Anatomy of a Merger

The Politics of Progressive Judaism, and what it could learn from the Quakers

Things I’ve been writing / reading

I recently published this review of Marc Dollinger’s Black Power, Jewish Politics: Reinventing the Alliance in the 1960s in the journal Racial and Ethnic Studies, including some wider discussion of the scholarly and political issues in question. (This is a limited gift link, if it has expired just email me for a copy)

This is a powerful and disturbing piece from Jewish Currents about ‘October 7th Tourism’ in Israel.

This piece argues that Israel has expanded the human shield argument to new degrees, tracing the history of the concept.

A rich account of a contemporary descendant of a German Jews returning to his family bookshop in Berlin

A provocative but often insightful piece on the antisemitism of the Israeli state

An extraordinary account of the 1989 Mizrachi-Palestinian peace conference in Toledo


This week I want to write about a topic that absolutely nobody is asking for. A subject so niche and so deeply British and Jewish, that it cries out to be covered on Torat Albion. That’s right, you’ve guessed it, it’s the merger of the UK Liberal and Reform movements and the creation of a new single body called Progressive Judaism. To the seven people who are really interested in this: strap right in, it’s going to be one hell of a ride. To everyone else, stay with me, the subject is deceptively interesting, and contains much ideology underneath its managerialist façade.

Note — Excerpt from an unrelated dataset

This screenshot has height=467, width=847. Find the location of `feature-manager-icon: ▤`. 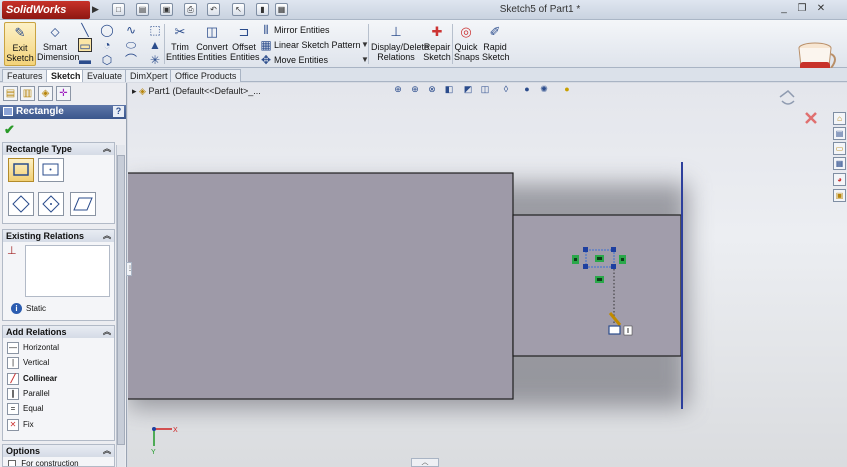

feature-manager-icon: ▤ is located at coordinates (10, 94).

The merger was first announced in April 2023, in a top-down manner. Presumably the organisers wished to get the announcement out before consulting synagogues – to present it as a fait accompli. Two primary reasons have been given for the move. The first is technocratic: it will save costs. Why run two offices, with two backroom teams, when you can have one? Within a neoliberal hermeneutic, in which everything is reducible to expenditure and profit, this logic is difficult to refute. No doubt there is also a desire to bring in the three independent synagogues who are broadly aligned with progressive Judaism – West London, Westminster, and Belsize Square Synagogues. Bringing some or all of them into the fold would certainly increase funds and reduce costs.